Лубянка. Сталин и НКВД—НКГБ—ГУКР «Смерш». 1939 — март 1946 — страница 46 из 155

Кроме того, через ОЛИГЕР я сообщил в разведку адреса книжных складов, находящихся в Париже и Праге, откуда революционная литература нелегально переправлялась в Германию.

В 1937 году ОЛИГЕР была арестована, муж ее ЭЛСТЕР* пытался установить связь по телефону под предлогом поисков работы, но я через секретаря передал ответ, что ничем помочь ему не могу. Последний раз ЭЛСТЕР звонил мне в начале 1940 года, но я снова уклонился от встреч с ним из опасений своего провала.

В 1936 году я был командирован Наркомвнешторгом в Париж по вопросу о заключении генерального договора с французской фирмой «Ашет» и в этот приезд снова передал шпионские сведения для НИКОЛАЕВСКОГО.

Уполномоченный «Международной книги» в Париже, в прошлом — граф, ныне комбриг ИГНАТЬЕВ* Алексей Алексеевич, работающий в отделе военных учебных заведений Красной Армии, познакомил меня с директором фирмы «Ашет» белоэмигрантом БОГУСЛАВСКИМ, о котором дал в письменной форме самые лестные отзывы (они хранились в делах «Международной книги»).

БОГУСЛАВСКИЙ был известен как установленный враг Советского Союза, что, однако, не помешало ИГНАТЬЕВУ, знавшему это, представить мне БОГУСЛАВСКОГО как лицо, вполне сочувствующее советскому строю, которое вдобавок он знает с 1914 года, когда ИГНАТЬЕВ еще являлся военным атташе царского правительства при Пуанкаре.

БОГУСЛАВСКИЙ при встрече со мной передал привет от НИКОЛАЕВСКОГО и сказал, что, если у меня имеются какие-либо материалы, то он — БОГУСЛАВСКИЙ — может их взять для передачи НИКОЛАЕВСКОМУ.

На второй или третий день я передал БОГУСЛАВСКОМУ в запечатанном конверте письмо на имя НИКОЛАЕВСКОГО, в котором содержалась информация о политических настроениях населения, особенно в деревне, о продовольственных затруднениях, а также о внутрипартийном положении в ВКП(б). Это был мой последний материал, переданный немецкой разведке через НИКОЛАЕВСКОГО.

В дальнейшем связь с немцами я поддерживал через ОЛИГЕР, о которой показал выше.

Моя шпионская работа, однако, шла в двух направлениях, не только на немецкую, но и на английскую разведку.

В конце 1924 или в первых числах 1925 гг. по делам Мосвнешторга я ездил в Лондон, где имел встречи с секретарем «Аркоса» БОГДАНОВЫМ* Алексеем Алексеевичем, который по совместительству ведал представительством Мосвнешторга. Я хорошо знал старшего брата БОГДАНОВА — Петра Алексеевича, работавшего в свое время в ВСНХ, поэтому с Алексеем быстро установил близкие отношения.

····················

## Изучите материал
a. Укажите, с какой французской фирмой, согласно тексту показаний, в 1936 году предполагалось заключить генеральный договор.
b. Продолжите текст показаний после его последнего предложения.
Данные к работе с текстом показаний отношения не имеют.

## Исходные данные
····················

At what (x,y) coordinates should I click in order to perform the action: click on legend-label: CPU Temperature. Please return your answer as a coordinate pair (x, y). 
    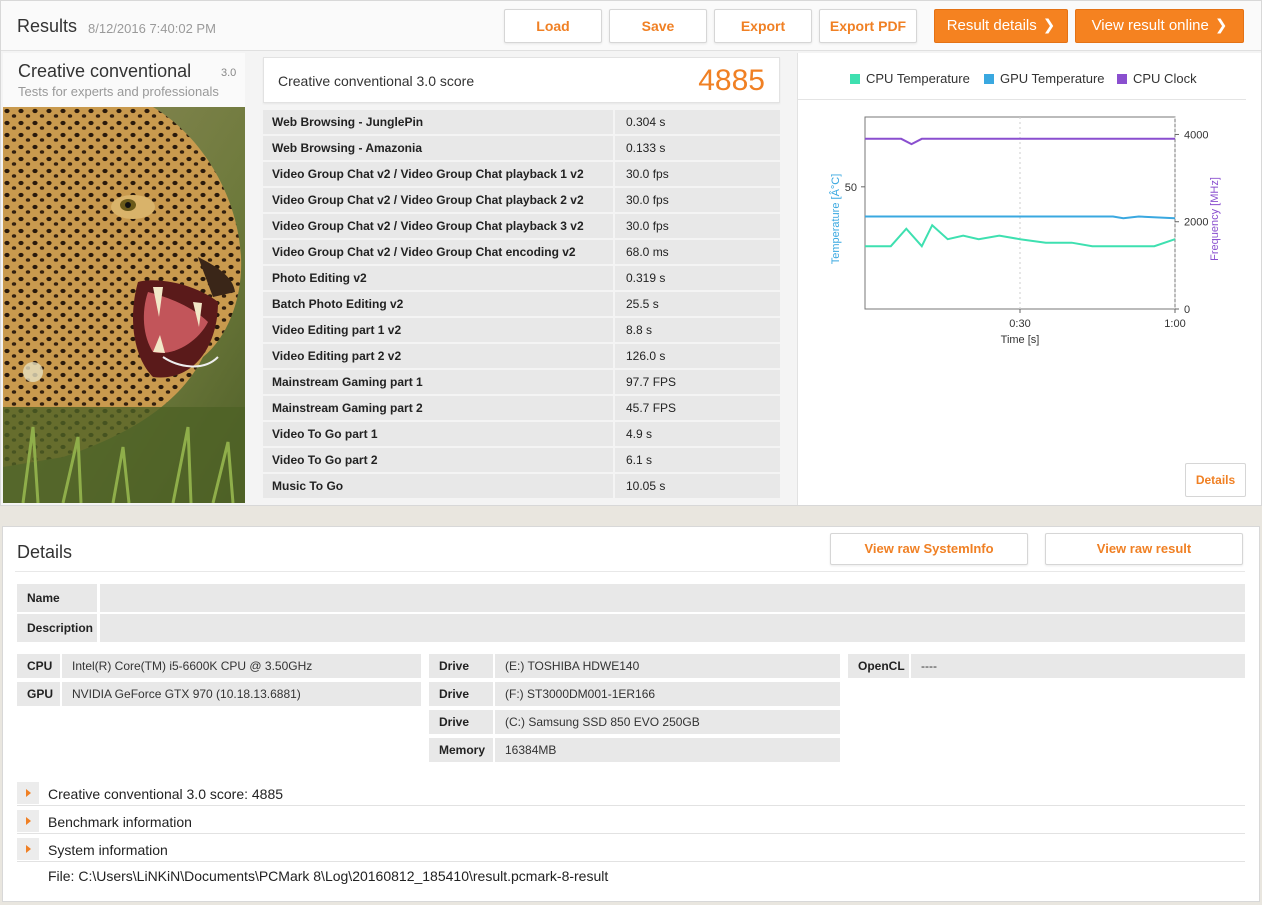
    Looking at the image, I should click on (918, 78). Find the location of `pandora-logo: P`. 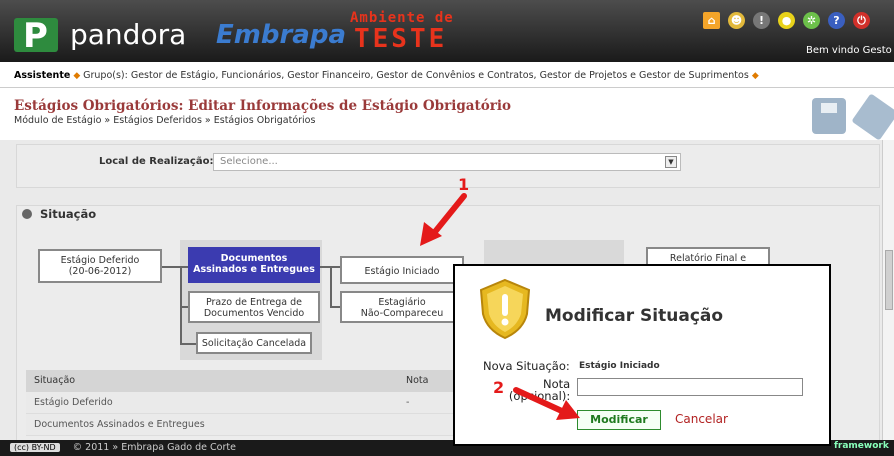

pandora-logo: P is located at coordinates (36, 36).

····················

## Результаты заданий
a. С фирмой «Ашет».

b.
Алексей БОГДАНОВ, как это выяснилось из первых же бесед, оказался антисоветским человеком, не стеснявшим себя в выражениях своей озлобленности против партии и советской власти.

БОГДАНОВ познакомил меня с машинисткой МИЛЬТОН; по национальности — русская, вышла замуж за англичанина и уехала с ним в Лондон. Как-то в беседе со мной БОГДАНОВ дал мне понять, что МИЛЬТОН подозревается в связи с английской разведкой и что торгпредство собирается ее в ближайшее время уволить. Он просил меня ее защитить, так как у МИЛЬТОН, мол, двое детей. При моем содействии МИЛЬТОН оставили на работе в Мосвнешторге, в Лондоне.

Перед моим отъездом из Лондона БОГДАНОВ, который в это время уже был со мной вполне откровенным, просил прислать ему сведения о состоянии городского транспорта в Москве, особенно о перспективах советских заказов на автобусы и грузовые машины, которые могли бы быть проданы англичанами.

При этом БОГДАНОВ мне прямо сказал, что этими сведениями интересуется «Интеллеженс-Сервис». Требуемые сведения я направил БОГДАНОВУ по возвращении своем в Москву в первой половине 1925 года.

В том же разговоре БОГДАНОВ просил меня сохранить на работе МИЛЬТОН, в которой он заинтересован по определенным деловым соображениям. Я понял, что речь шла об интересах разведки, с которой помимо БОГДАНОВА была также связана и МИЛЬТОН.

В скором времени и сам БОГДАНОВ был отозван в Советский Союз, некоторое время работал еще в Мосвнешторге, а затем перешел на какую-то большую хозяйственную работу в Москве. БОГДАНОВ снова при встречах со мной интересовался состоянием транспорта в Москве, требуемые сведения я ему передал, получив их, как депутат Московского Совета, в Московском отделе коммунального хозяйства.

С 1926 года БОГДАНОВА я потерял из виду, так как он уехал из Москвы.

Английская разведка возобновила со мной связь в конце 1933 года, в бытность мою торгпредом в Греции.

Однажды вместе с АРВАНИТИНОСОМ ко мне явился редактор морского журнала, органа греческих судовладельцев грек ГИТИС*.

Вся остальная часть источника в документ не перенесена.